Problem statement →
Please set down the records word for word, from their first line through the line that contains "Expand the Collections", both ends included.

============

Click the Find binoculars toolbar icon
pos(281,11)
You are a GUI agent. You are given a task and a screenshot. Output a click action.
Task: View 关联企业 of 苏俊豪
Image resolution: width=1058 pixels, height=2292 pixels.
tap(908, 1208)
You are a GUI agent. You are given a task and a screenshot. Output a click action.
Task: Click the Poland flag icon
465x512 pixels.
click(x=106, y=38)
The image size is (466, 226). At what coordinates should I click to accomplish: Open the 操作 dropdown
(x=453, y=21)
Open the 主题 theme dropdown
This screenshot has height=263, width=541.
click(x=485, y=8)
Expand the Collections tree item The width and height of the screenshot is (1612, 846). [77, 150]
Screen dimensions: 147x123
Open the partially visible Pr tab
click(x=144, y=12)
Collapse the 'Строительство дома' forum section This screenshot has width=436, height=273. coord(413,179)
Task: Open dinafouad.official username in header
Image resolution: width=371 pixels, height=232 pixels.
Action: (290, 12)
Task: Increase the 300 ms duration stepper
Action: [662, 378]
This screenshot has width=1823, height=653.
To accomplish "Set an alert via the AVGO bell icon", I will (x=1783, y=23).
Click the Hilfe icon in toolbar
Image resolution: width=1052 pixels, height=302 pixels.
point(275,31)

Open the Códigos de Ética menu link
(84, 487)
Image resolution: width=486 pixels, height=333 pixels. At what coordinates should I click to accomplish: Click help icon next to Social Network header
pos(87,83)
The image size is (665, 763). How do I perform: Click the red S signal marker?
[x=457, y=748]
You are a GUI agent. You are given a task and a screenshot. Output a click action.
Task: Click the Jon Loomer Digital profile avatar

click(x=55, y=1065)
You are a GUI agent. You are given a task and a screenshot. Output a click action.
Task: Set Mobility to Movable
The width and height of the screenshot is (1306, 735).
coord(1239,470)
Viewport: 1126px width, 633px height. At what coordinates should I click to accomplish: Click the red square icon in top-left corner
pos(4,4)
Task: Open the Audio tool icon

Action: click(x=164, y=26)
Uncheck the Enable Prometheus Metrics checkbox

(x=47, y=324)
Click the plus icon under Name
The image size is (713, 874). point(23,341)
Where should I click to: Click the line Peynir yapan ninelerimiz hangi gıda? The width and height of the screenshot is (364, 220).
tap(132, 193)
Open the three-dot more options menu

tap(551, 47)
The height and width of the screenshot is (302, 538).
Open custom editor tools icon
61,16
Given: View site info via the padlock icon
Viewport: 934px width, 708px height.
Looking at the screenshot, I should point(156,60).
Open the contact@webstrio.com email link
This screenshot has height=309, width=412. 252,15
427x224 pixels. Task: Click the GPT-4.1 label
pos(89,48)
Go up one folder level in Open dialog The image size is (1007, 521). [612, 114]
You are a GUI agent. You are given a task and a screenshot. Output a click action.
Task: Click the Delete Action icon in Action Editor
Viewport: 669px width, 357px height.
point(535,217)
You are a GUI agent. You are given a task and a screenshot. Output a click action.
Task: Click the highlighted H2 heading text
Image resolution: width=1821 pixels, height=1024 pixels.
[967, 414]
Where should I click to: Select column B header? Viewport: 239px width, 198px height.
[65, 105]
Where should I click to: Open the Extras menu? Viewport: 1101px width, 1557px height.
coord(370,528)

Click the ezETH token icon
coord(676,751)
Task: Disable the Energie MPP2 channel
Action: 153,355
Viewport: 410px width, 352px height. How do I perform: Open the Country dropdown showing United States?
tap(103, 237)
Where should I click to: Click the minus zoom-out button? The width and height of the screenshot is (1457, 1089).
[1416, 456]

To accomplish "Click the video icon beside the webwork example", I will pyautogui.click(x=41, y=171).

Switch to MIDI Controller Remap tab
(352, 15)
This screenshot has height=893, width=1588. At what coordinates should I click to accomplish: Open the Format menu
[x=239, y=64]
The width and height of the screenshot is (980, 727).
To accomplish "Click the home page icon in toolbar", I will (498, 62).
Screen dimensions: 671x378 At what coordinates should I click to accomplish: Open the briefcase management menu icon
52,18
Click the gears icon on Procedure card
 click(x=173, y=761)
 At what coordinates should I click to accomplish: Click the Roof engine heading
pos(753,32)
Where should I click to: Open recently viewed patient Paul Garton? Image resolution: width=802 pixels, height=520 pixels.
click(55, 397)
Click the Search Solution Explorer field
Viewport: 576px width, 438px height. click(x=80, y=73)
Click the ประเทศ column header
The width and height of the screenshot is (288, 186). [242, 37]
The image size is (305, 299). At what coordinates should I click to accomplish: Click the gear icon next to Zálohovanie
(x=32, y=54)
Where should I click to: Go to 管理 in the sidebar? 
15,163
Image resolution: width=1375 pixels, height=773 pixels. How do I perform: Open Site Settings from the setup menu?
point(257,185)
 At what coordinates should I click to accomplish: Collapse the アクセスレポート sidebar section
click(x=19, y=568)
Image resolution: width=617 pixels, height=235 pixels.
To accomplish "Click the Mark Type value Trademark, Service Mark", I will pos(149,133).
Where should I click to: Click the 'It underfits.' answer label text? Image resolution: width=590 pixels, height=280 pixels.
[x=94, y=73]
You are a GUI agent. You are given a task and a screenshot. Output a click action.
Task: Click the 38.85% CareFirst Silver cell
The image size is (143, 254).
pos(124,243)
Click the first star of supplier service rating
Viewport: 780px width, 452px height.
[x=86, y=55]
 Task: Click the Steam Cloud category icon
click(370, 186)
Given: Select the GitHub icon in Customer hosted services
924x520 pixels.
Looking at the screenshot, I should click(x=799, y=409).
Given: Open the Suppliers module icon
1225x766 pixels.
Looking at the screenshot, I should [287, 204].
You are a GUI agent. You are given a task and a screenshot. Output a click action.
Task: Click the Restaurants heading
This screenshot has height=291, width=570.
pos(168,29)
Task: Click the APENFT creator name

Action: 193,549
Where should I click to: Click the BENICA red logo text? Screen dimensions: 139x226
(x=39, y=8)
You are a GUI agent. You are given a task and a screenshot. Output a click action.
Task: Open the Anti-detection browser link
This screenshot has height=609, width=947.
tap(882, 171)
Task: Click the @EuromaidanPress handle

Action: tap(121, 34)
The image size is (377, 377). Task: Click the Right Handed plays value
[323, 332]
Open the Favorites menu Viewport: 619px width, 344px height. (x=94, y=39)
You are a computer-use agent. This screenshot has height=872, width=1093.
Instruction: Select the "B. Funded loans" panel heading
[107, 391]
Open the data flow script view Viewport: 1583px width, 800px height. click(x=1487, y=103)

============

The answer →
Click the Find binoculars toolbar icon
pos(281,11)
You are a GUI agent. You are given a task and a screenshot. Output a click action.
Task: View 关联企业 of 苏俊豪
Image resolution: width=1058 pixels, height=2292 pixels.
tap(908, 1208)
You are a GUI agent. You are given a task and a screenshot. Output a click action.
Task: Click the Poland flag icon
465x512 pixels.
click(x=106, y=38)
The image size is (466, 226). At what coordinates should I click to accomplish: Open the 操作 dropdown
(x=453, y=21)
Open the 主题 theme dropdown
This screenshot has height=263, width=541.
click(x=485, y=8)
Expand the Collections tree item The width and height of the screenshot is (1612, 846). [77, 150]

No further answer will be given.